[Start of section]
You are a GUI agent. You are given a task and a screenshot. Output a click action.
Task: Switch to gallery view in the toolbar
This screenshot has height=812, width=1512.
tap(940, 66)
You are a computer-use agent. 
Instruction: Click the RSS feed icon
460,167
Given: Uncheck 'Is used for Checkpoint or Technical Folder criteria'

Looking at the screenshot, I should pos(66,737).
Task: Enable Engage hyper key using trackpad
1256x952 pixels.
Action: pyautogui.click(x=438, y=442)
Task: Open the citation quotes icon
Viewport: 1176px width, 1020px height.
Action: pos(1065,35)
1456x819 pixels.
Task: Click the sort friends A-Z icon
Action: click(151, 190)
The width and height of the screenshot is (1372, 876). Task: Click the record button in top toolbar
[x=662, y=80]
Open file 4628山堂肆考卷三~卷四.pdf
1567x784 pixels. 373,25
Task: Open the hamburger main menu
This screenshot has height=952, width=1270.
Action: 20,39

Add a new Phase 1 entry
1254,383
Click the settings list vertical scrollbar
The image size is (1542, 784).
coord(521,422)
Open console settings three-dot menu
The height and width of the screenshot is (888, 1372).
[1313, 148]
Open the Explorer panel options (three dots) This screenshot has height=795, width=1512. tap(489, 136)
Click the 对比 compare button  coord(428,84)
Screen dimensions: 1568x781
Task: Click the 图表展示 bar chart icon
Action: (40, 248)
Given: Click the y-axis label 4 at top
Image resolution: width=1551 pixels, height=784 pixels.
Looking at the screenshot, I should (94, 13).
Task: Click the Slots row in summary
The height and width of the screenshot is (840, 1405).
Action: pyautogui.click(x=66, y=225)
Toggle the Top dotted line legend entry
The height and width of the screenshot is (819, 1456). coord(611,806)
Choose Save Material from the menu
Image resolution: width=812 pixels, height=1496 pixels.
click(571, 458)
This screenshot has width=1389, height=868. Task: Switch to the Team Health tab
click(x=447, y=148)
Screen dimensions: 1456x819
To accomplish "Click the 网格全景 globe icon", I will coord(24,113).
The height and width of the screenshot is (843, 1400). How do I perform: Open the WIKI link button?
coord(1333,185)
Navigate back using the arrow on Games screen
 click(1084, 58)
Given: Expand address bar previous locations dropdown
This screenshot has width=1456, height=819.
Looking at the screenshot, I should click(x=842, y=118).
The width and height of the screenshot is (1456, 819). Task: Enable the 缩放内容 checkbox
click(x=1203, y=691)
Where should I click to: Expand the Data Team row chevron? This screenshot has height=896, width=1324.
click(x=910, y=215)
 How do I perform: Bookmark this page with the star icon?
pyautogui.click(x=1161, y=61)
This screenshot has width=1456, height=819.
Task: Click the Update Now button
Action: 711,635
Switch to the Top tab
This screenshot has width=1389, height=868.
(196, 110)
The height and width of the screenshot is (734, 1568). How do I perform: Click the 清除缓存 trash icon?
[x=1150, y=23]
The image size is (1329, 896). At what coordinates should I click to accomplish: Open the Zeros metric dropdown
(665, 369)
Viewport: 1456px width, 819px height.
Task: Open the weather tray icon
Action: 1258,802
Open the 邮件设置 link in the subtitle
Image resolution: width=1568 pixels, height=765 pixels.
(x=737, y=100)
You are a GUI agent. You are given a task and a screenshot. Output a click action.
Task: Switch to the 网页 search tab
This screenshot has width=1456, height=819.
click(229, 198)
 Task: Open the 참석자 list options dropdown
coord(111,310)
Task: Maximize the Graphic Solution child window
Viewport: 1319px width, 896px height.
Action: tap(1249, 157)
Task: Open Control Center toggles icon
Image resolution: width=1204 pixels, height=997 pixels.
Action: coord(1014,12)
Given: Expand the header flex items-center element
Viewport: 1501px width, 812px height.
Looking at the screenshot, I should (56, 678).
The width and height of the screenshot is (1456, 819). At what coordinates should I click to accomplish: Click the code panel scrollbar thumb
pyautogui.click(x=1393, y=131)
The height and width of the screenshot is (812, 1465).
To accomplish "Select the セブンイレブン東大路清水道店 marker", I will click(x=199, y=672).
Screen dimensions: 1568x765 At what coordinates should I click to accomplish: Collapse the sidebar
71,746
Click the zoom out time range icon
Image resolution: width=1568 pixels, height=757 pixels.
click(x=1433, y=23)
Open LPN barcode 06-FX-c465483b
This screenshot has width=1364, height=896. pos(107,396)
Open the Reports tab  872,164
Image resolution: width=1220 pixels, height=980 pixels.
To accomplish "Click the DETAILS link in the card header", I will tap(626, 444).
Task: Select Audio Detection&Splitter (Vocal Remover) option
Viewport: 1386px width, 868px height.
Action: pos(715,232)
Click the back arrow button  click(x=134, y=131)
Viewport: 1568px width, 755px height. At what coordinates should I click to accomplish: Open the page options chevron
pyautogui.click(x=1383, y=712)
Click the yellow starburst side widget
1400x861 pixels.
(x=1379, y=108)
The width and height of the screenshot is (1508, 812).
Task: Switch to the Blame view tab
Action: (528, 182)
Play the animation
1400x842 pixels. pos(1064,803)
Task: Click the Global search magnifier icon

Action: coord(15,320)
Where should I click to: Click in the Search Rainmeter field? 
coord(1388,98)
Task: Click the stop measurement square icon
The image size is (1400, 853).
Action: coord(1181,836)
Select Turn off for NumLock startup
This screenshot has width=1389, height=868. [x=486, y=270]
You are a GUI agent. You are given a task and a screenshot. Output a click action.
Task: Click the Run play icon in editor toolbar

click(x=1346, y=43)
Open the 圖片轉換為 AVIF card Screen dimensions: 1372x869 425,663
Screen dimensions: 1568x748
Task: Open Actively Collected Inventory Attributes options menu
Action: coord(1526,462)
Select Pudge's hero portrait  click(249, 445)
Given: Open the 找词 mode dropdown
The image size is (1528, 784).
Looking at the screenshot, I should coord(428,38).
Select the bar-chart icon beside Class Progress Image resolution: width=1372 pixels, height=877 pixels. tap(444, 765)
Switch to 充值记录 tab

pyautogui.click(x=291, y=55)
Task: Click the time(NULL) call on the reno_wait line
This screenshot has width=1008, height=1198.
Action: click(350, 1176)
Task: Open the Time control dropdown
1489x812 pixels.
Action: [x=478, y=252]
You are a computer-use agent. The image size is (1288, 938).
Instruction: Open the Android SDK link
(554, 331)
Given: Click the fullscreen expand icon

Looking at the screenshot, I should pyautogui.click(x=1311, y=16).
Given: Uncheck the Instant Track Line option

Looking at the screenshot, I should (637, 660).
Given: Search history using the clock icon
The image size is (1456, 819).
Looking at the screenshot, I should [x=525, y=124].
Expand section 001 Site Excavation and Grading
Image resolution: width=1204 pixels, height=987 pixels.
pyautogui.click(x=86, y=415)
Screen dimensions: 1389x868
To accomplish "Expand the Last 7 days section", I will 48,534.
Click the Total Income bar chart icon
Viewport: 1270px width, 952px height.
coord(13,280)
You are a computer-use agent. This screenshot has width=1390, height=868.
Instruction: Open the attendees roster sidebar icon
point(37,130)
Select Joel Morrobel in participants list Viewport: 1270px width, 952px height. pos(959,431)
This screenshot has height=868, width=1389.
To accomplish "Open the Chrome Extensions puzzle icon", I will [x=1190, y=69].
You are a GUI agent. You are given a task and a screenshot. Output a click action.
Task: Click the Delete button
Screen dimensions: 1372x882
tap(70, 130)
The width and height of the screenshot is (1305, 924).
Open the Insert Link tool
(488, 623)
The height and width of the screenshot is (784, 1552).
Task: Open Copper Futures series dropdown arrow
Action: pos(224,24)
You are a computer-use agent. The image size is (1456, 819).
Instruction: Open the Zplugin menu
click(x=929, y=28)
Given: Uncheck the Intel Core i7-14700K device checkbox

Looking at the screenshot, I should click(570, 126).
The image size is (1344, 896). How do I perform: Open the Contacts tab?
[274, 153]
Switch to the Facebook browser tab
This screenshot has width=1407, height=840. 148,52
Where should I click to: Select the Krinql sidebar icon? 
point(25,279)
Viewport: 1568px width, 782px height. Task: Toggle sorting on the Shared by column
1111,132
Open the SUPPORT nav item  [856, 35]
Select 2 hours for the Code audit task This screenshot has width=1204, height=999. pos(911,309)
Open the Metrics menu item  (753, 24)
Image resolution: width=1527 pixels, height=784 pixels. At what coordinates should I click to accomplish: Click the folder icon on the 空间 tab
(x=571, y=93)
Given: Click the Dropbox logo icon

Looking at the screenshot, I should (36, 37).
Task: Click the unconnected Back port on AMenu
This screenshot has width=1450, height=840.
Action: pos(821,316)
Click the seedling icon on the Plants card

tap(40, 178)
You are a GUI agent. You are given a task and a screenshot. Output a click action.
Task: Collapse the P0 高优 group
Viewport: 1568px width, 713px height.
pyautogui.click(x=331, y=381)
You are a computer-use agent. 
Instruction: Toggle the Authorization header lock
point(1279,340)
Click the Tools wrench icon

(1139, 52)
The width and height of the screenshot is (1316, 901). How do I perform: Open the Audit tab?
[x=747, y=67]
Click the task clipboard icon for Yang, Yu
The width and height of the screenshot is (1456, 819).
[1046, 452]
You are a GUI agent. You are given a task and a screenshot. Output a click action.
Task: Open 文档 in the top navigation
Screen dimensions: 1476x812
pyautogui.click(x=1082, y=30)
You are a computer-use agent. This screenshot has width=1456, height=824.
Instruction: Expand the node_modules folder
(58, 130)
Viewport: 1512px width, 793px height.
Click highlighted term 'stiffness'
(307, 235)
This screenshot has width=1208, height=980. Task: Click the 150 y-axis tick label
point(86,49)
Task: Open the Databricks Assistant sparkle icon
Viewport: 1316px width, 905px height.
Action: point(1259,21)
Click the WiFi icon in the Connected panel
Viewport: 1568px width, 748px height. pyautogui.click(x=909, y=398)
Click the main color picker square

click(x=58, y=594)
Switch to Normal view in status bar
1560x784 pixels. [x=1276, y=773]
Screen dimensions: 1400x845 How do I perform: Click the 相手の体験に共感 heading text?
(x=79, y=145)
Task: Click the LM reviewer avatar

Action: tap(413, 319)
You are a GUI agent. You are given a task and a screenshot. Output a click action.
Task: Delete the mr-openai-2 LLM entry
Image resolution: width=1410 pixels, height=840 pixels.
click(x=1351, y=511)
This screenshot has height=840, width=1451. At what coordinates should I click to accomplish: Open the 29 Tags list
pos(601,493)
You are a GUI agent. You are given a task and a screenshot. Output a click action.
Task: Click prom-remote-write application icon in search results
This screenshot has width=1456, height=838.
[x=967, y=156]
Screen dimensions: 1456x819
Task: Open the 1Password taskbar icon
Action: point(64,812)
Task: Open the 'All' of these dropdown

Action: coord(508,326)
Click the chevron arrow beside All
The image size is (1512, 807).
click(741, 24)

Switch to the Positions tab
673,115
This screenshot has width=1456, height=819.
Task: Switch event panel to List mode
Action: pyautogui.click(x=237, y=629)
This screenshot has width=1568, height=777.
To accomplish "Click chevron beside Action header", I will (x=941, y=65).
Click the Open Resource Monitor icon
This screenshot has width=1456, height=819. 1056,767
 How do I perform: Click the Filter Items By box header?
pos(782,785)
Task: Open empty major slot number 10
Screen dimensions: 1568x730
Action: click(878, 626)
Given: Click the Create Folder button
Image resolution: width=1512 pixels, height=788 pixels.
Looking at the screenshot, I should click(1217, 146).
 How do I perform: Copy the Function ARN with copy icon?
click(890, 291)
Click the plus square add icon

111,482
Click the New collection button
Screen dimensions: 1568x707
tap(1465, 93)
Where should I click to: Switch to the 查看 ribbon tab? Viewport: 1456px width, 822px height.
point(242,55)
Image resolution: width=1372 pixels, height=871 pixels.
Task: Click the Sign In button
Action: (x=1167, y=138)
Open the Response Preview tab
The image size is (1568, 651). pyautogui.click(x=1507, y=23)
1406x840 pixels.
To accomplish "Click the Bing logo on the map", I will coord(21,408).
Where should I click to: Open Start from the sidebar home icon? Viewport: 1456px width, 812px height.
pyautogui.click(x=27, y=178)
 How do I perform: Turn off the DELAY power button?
[End of section]
EXERCISE GOAL ▸
Write out exactly the lines that fall from the line with "Task: Click the Run" to the line with "Screen dimensions: 1389x868" in the records above, keeping both ends.

RESPONSE FOR THIS EXERCISE ▸
Task: Click the Run play icon in editor toolbar

click(x=1346, y=43)
Open the 圖片轉換為 AVIF card Screen dimensions: 1372x869 425,663
Screen dimensions: 1568x748
Task: Open Actively Collected Inventory Attributes options menu
Action: coord(1526,462)
Select Pudge's hero portrait  click(249, 445)
Given: Open the 找词 mode dropdown
The image size is (1528, 784).
Looking at the screenshot, I should coord(428,38).
Select the bar-chart icon beside Class Progress Image resolution: width=1372 pixels, height=877 pixels. tap(444, 765)
Switch to 充值记录 tab

pyautogui.click(x=291, y=55)
Task: Click the time(NULL) call on the reno_wait line
This screenshot has width=1008, height=1198.
Action: click(350, 1176)
Task: Open the Time control dropdown
1489x812 pixels.
Action: [x=478, y=252]
You are a computer-use agent. The image size is (1288, 938).
Instruction: Open the Android SDK link
(554, 331)
Given: Click the fullscreen expand icon

Looking at the screenshot, I should pyautogui.click(x=1311, y=16).
Given: Uncheck the Instant Track Line option

Looking at the screenshot, I should (637, 660).
Given: Search history using the clock icon
The image size is (1456, 819).
Looking at the screenshot, I should [x=525, y=124].
Expand section 001 Site Excavation and Grading
Image resolution: width=1204 pixels, height=987 pixels.
pyautogui.click(x=86, y=415)
Screen dimensions: 1389x868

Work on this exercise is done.